* Begin *
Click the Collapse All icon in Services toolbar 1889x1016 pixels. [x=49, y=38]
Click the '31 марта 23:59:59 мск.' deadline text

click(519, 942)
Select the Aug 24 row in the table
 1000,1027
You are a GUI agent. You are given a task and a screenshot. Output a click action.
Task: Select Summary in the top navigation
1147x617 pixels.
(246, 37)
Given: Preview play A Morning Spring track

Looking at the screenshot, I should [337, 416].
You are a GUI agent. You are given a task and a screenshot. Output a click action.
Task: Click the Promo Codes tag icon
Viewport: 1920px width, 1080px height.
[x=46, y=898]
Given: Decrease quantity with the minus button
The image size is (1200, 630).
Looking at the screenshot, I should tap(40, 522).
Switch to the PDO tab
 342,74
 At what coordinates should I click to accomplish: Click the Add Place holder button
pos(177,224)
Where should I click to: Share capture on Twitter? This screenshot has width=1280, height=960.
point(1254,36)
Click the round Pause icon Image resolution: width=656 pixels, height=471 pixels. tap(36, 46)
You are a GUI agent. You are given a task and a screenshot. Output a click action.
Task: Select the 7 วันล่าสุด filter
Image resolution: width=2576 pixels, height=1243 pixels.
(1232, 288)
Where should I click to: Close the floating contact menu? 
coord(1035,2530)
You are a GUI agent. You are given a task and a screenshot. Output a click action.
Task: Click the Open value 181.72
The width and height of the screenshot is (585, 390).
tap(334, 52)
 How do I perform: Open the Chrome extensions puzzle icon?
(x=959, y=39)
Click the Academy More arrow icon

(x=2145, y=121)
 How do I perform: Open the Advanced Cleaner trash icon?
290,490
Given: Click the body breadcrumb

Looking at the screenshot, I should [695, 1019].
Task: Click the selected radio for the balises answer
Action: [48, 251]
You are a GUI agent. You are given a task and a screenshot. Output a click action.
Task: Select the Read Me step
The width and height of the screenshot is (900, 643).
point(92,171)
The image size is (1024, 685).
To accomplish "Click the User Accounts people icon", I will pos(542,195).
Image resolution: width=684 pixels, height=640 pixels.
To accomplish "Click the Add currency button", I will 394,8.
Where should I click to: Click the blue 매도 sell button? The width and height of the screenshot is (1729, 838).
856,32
* End *
• [Short task]: Rewrite all of the records above, replacing "GUI agent" with "UI agent" everywhere and leaving everything else unchanged.

• [Finished exercise]:
Click the Collapse All icon in Services toolbar 1889x1016 pixels. [x=49, y=38]
Click the '31 марта 23:59:59 мск.' deadline text

click(519, 942)
Select the Aug 24 row in the table
 1000,1027
You are a UI agent. You are given a task and a screenshot. Output a click action.
Task: Select Summary in the top navigation
1147x617 pixels.
(246, 37)
Given: Preview play A Morning Spring track

Looking at the screenshot, I should [337, 416].
You are a UI agent. You are given a task and a screenshot. Output a click action.
Task: Click the Promo Codes tag icon
Viewport: 1920px width, 1080px height.
[x=46, y=898]
Given: Decrease quantity with the minus button
The image size is (1200, 630).
Looking at the screenshot, I should tap(40, 522).
Switch to the PDO tab
 342,74
 At what coordinates should I click to accomplish: Click the Add Place holder button
pos(177,224)
Where should I click to: Share capture on Twitter? This screenshot has width=1280, height=960.
point(1254,36)
Click the round Pause icon Image resolution: width=656 pixels, height=471 pixels. tap(36, 46)
You are a UI agent. You are given a task and a screenshot. Output a click action.
Task: Select the 7 วันล่าสุด filter
Image resolution: width=2576 pixels, height=1243 pixels.
(1232, 288)
Where should I click to: Close the floating contact menu? 
coord(1035,2530)
You are a UI agent. You are given a task and a screenshot. Output a click action.
Task: Click the Open value 181.72
The width and height of the screenshot is (585, 390).
tap(334, 52)
 How do I perform: Open the Chrome extensions puzzle icon?
(x=959, y=39)
Click the Academy More arrow icon

(x=2145, y=121)
 How do I perform: Open the Advanced Cleaner trash icon?
290,490
Given: Click the body breadcrumb

Looking at the screenshot, I should [695, 1019].
Task: Click the selected radio for the balises answer
Action: [48, 251]
You are a UI agent. You are given a task and a screenshot. Output a click action.
Task: Select the Read Me step
The width and height of the screenshot is (900, 643).
point(92,171)
The image size is (1024, 685).
To accomplish "Click the User Accounts people icon", I will pos(542,195).
Image resolution: width=684 pixels, height=640 pixels.
To accomplish "Click the Add currency button", I will 394,8.
Where should I click to: Click the blue 매도 sell button? The width and height of the screenshot is (1729, 838).
856,32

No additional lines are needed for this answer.